## Assigned task
If pictures appear in the lines below, skip them and copy exactly the lines from the one containing "Image resolution: width=580" through the one containing "Screen dimensions: 610x1024", and nothing else.

## Provided data
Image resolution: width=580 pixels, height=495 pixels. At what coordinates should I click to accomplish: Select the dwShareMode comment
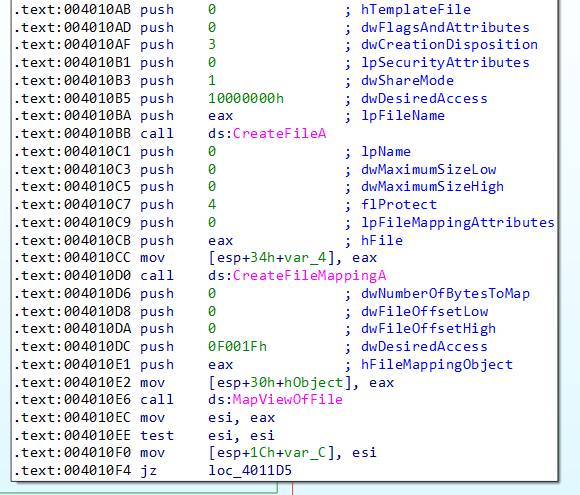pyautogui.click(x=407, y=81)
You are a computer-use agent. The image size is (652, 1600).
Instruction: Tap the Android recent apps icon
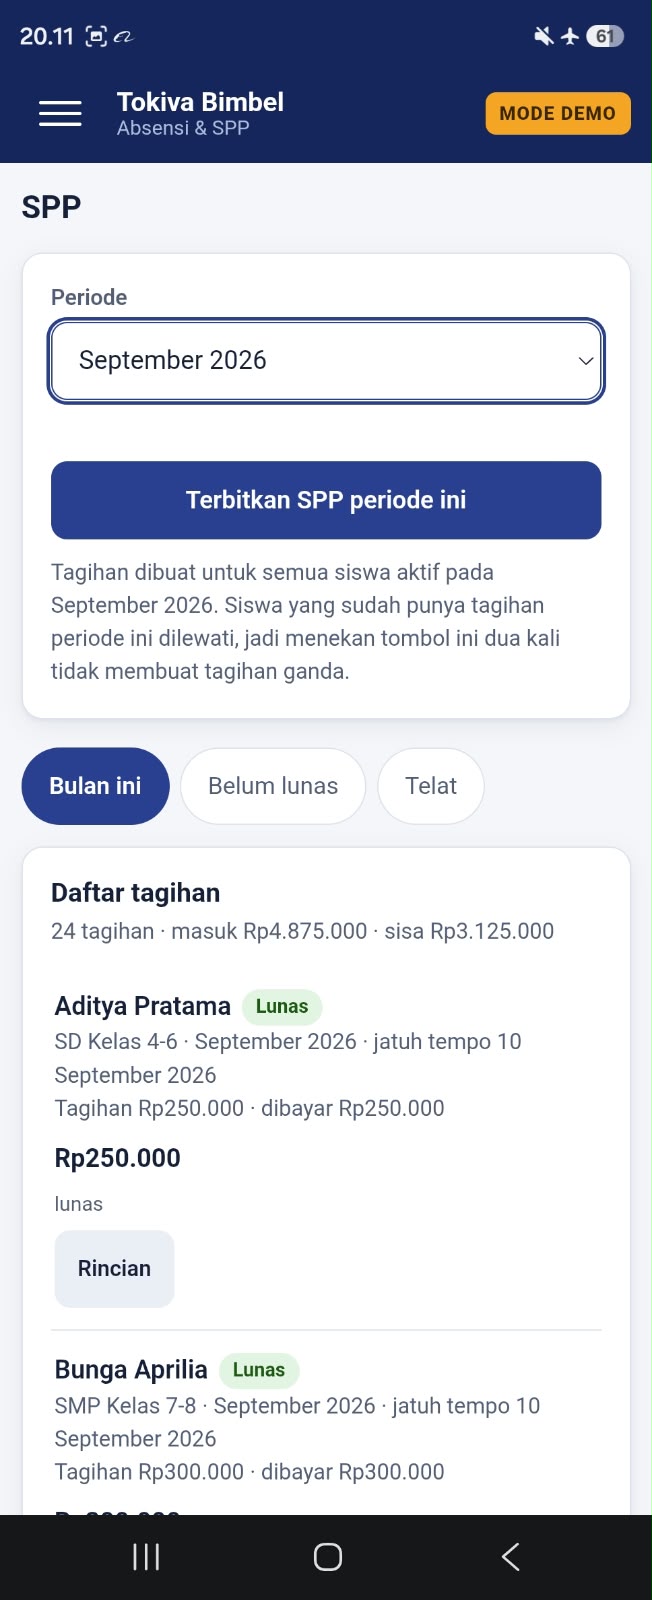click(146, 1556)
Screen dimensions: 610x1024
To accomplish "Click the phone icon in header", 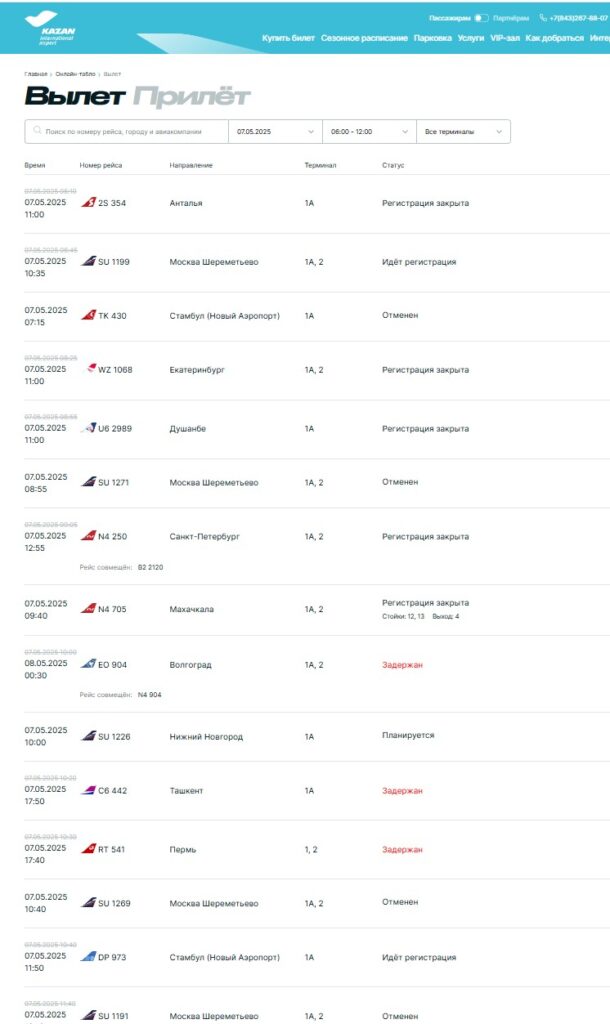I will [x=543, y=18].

* * *

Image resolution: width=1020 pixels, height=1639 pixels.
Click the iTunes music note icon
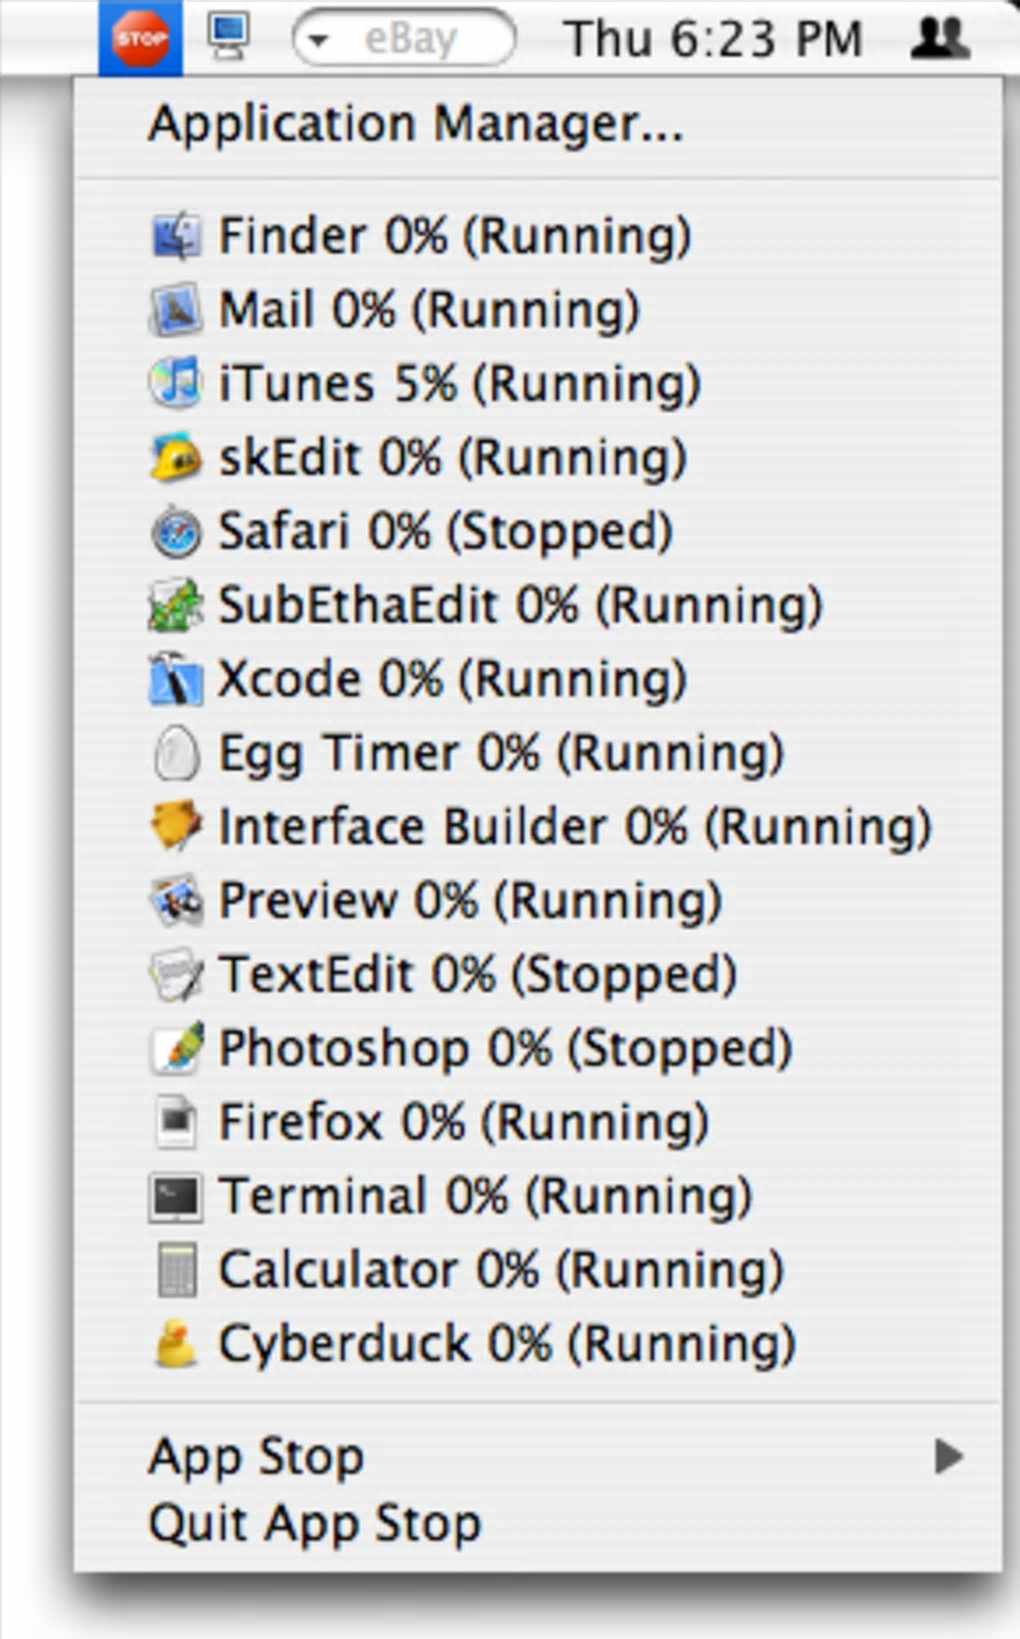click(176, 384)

## Completed task
Image resolution: width=580 pixels, height=495 pixels. At what coordinates should I click to accomplish: Select the dwShareMode comment
pyautogui.click(x=407, y=81)
You are a computer-use agent. The image size is (652, 1600).
Instruction: Tap the Android recent apps icon
click(146, 1556)
Screen dimensions: 610x1024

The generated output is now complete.